- Directions for this task: The range runs from the line containing "This screenshot has width=903, height=723." to the last line of the entries. Restate those lines word for word, without the pictures.

#### Data for review

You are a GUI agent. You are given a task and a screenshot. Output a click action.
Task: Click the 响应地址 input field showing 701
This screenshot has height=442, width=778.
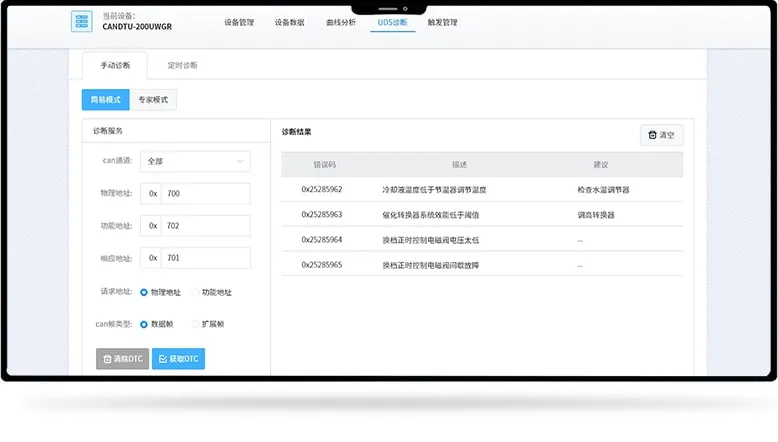[205, 258]
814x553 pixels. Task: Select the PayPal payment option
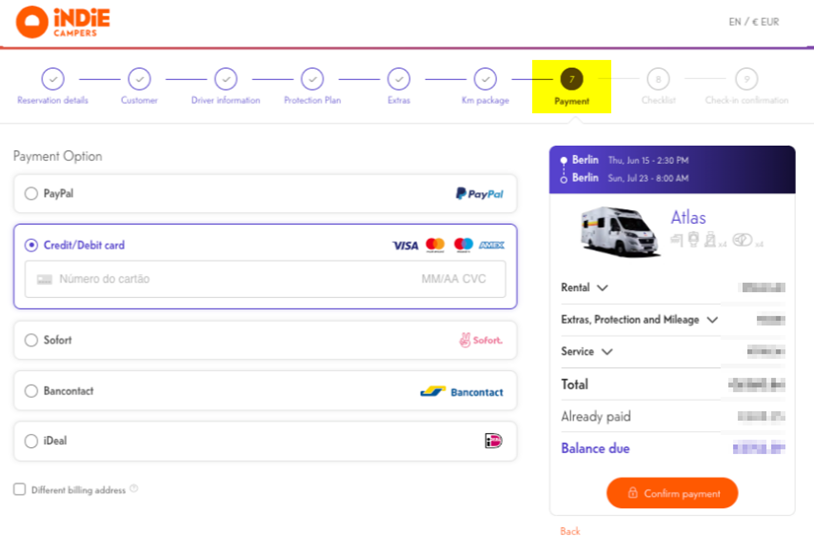point(31,194)
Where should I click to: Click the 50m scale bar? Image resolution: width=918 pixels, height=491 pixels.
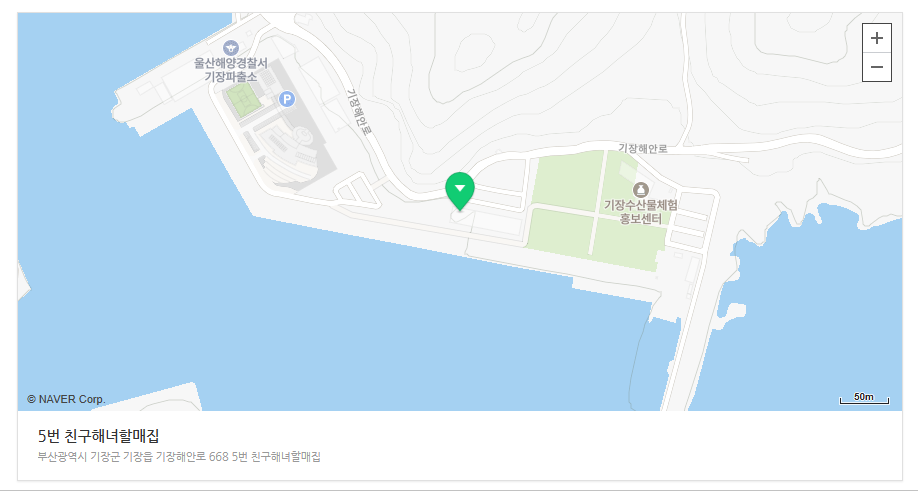[x=864, y=398]
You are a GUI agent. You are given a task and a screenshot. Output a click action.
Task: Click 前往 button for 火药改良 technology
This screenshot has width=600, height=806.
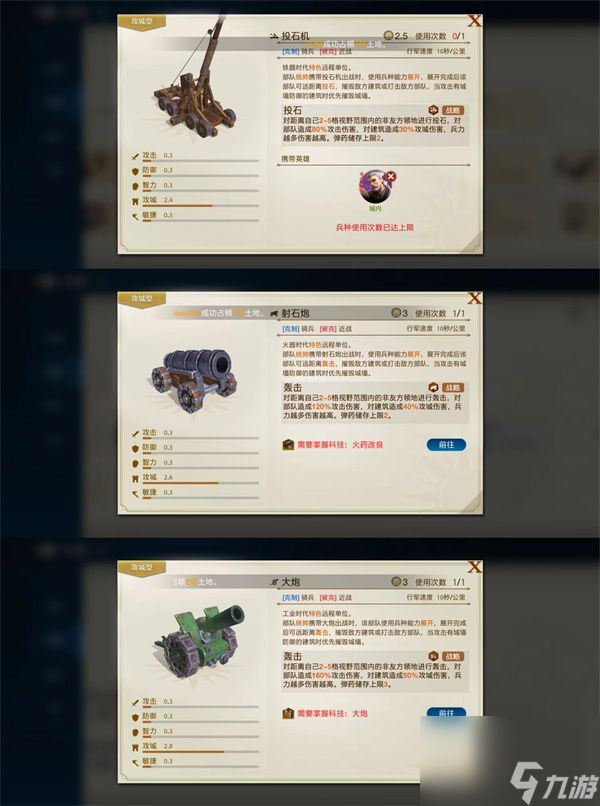(x=446, y=445)
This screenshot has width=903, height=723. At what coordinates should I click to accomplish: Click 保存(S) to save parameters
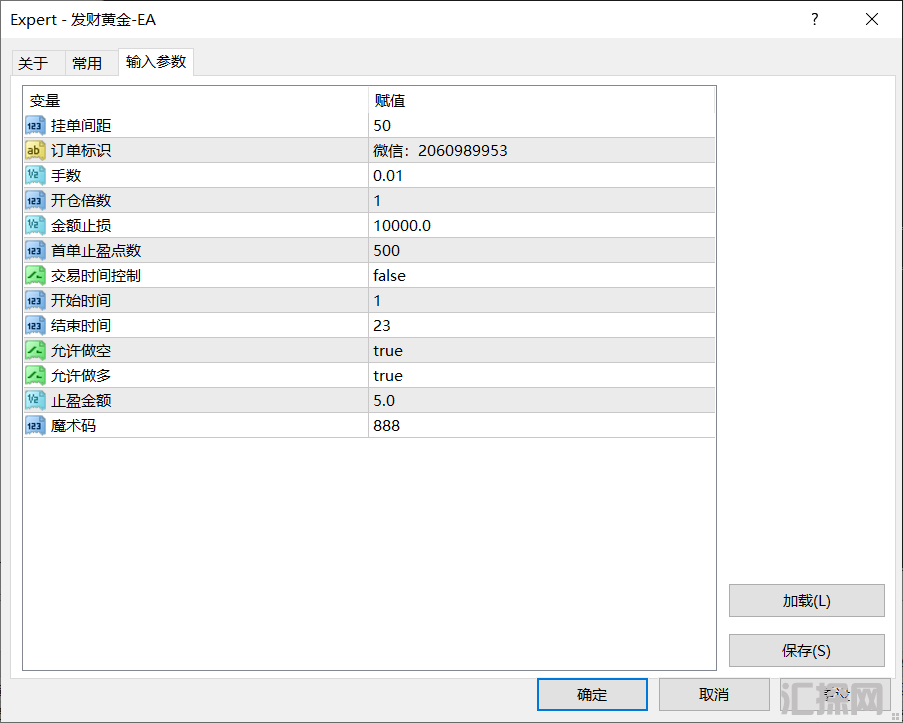coord(806,651)
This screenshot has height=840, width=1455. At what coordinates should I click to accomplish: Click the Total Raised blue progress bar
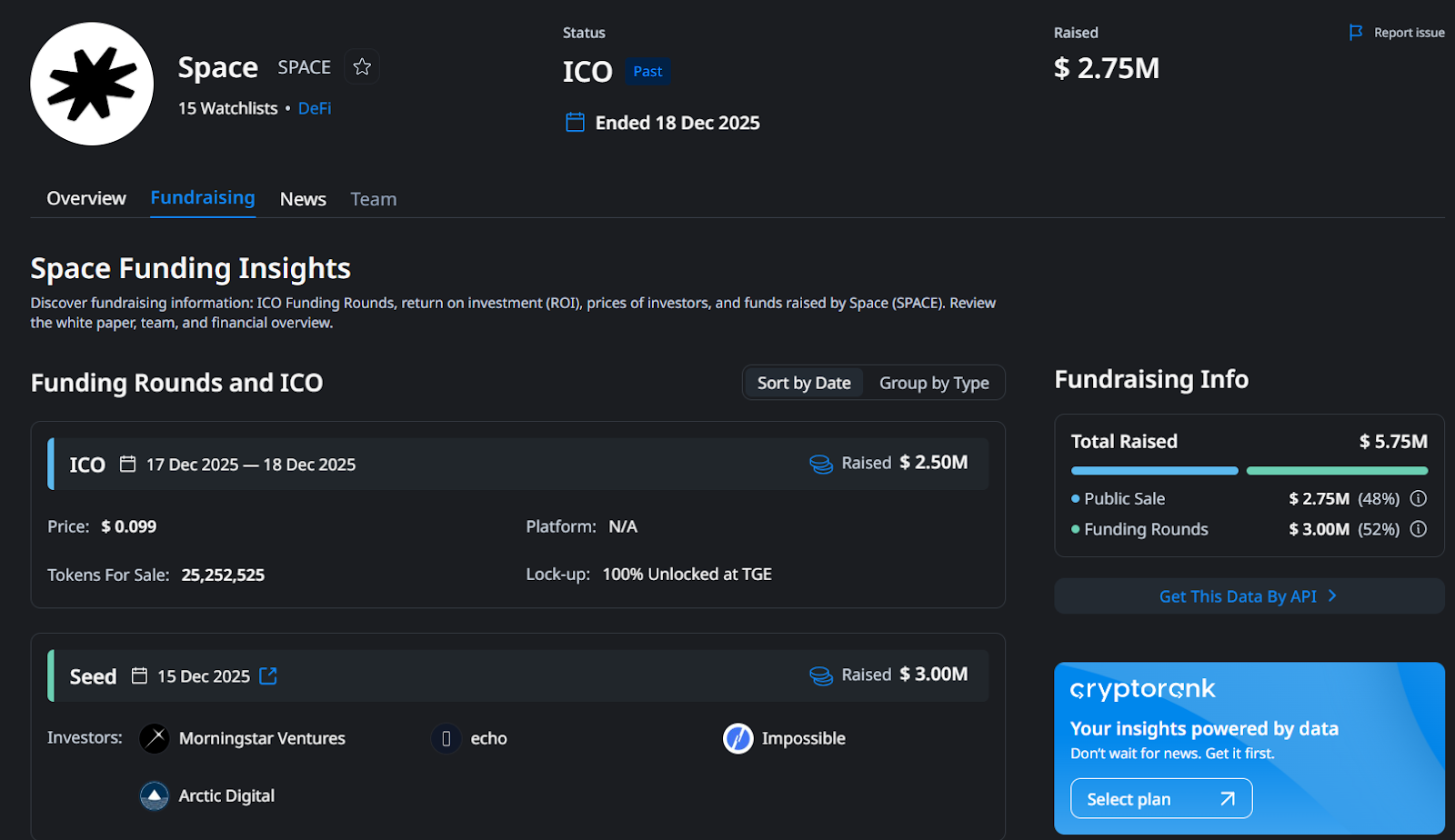1154,471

########

- The answer:
This screenshot has width=903, height=723. At what coordinates should I click to accomplish: Click 保存(S) to save parameters
coord(806,651)
This screenshot has height=840, width=1455. At what coordinates should I click to accomplish: Click the Total Raised blue progress bar
1154,471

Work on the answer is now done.